Sometimes, I’d get a call in the morning saying you need to be here between 3 and 4 this afternoon, you can have the roof and we’ll help you load it, but if you aren’t here, it will all go to the tip. We can’t store it here on the building site. And I did, some of it wasn’t much good, but I could select was was useful to me and take the rest to the recyclers.
We ended up with a dozen or so different styles of old corrugated roofing in every imaginable colour, from straight silver-metal zincalume, through red, green, blue, brown, yellow and grey.


I chose to use the sheets in the necessary lengths required in each position. This resulted in a mix of rather unattractive colours that didn’t sit well together. We decided that we would have to paint it all one colour to get some aesthetic cohesion. Even if the profile of the different sheets, manufactured in different decades, by different companies, didn’t fully match, resulting in some rather big gaps in the overlaps. Well, beggars can’t be choosers!

We gave the room a first coat of very cheap ‘Aldi’ flat white acrylic to bring all the sheets to the same base colour. Then to save money, we bought one 4 litre tin of cheap commercial ‘pink’ tinted flat plastic and made our own blend of 3 parts, Aldi cheap white acrylic that just happened to be on special in the week that we needed it, and one part of the tinted pink paint. We ended up with a very pale pink that looked like a warm white. You can only tell that it is a pale pink, by comparing it to a otherwise supposedly ‘White’ test sheet.
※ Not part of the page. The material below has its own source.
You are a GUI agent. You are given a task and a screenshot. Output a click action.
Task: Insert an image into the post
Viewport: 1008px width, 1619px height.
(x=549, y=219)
Two coats of our cheapskate, ‘poverty pink’ and the room looks good and completely consistent in colour. We have gone through 16 litres of paint to get all 4 of the quite tall 4 to 5 metre high walls coated. Good value at $120.
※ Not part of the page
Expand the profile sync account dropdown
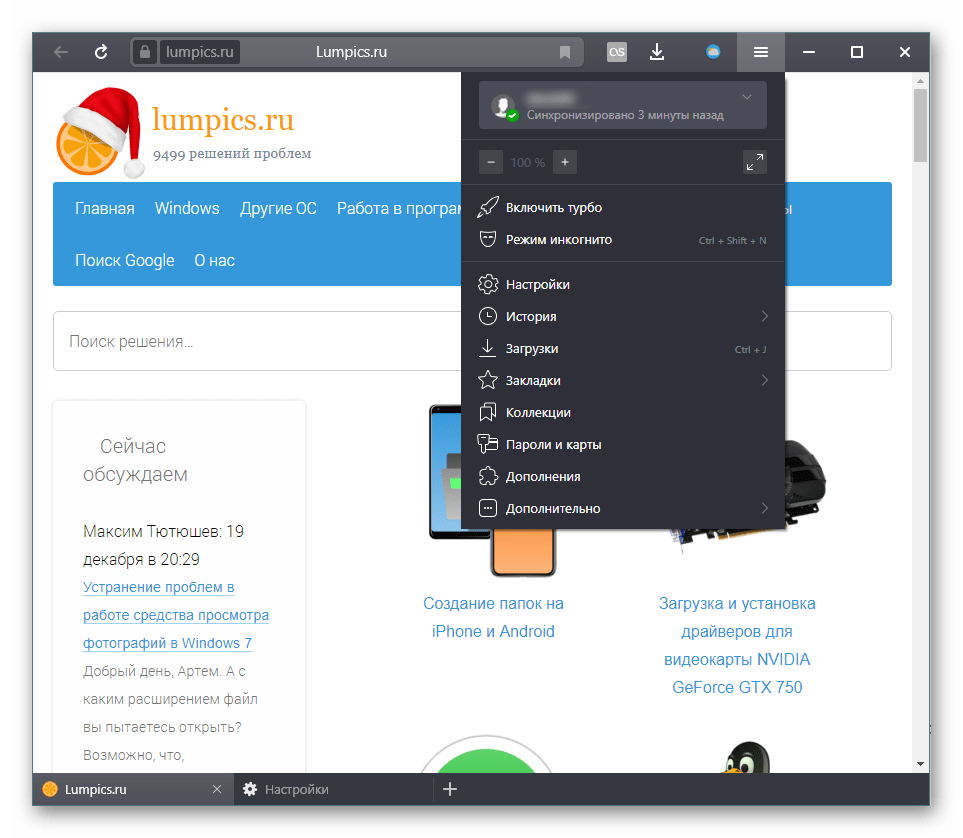 [746, 97]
Looking out of the big arched window that I made for the ‘gallery’ room. I can see the Balmoral Railway Station out in the garden. We bought the old Railway Station by tender, back in the 1970’s when the Railways Dept. had closed the line to passenger traffic, and kept it open as a solely goods line. They decided that they wanted the un-used timber stations removed from the line and the site cleared.
We thought that this was a shame, as the timber railway stations form part of the fabric of village history. The Station at Hill Top, the next village along the line, was the first to be sold off. It went for $2! the people who bought it only wanted the tin off the roof to build a chook shed. So they took the iron off the roof and burnt it down. That cleared the site, and fulfilled the contract! The what a shameful event.
We decided that this wouldn’t happen to our village station. When ours came up for demolition, we tendered to demolish it, but instead we picked it up in a couple of huge wire slings, lifted it onto a low loader and re-located it to our own back yard. That fulfilled the contract to clear the site. But most importantly, it preserved this valuable part of our village history for some time to come. The station building dates to about 1880 and although it is only small, we decided that it was too important to be destroyed.
Incredibly, it almost burnt down a few times during the catastrophic bush fire that raged through Balmoral Village on the 21st Dec. 2019. Embers lodged in the roof facia board and it caught fire. I was lucky to manage to see this early on and managed to hose it out before it spread to the whole of the roof. I was simultaneously fighting the fire that had caught hold of my barn at the same time and had t keep returning to the water tank on the station building to refill my buckets, because the pump on the barn had failed after half an hour. I saw the station roof burst into flames again, and again hosed it out. With the wind howling and the air temperature very high, and the constant shower of ember shrapnel flying through the air, my hair even caught an ember and caught fire at one stage. It’s impossible to forget the small of burning hair!
Even though I hosed the fire out very well and soaked the area around the fascia of the station roof. It soon dried out in the hot gale and burst back into flames. I had to return and put it out several times.
So I saved the Station – for a 2nd time.
Looking out at the station through the tall arched window from this newly painted white room. I am suddenly reminded of the lines of a song from my teen years, “In the white room, with no curtains, by the station” There was something else about tired starlings. but the important part is that we have a white room with no curtains, by the station.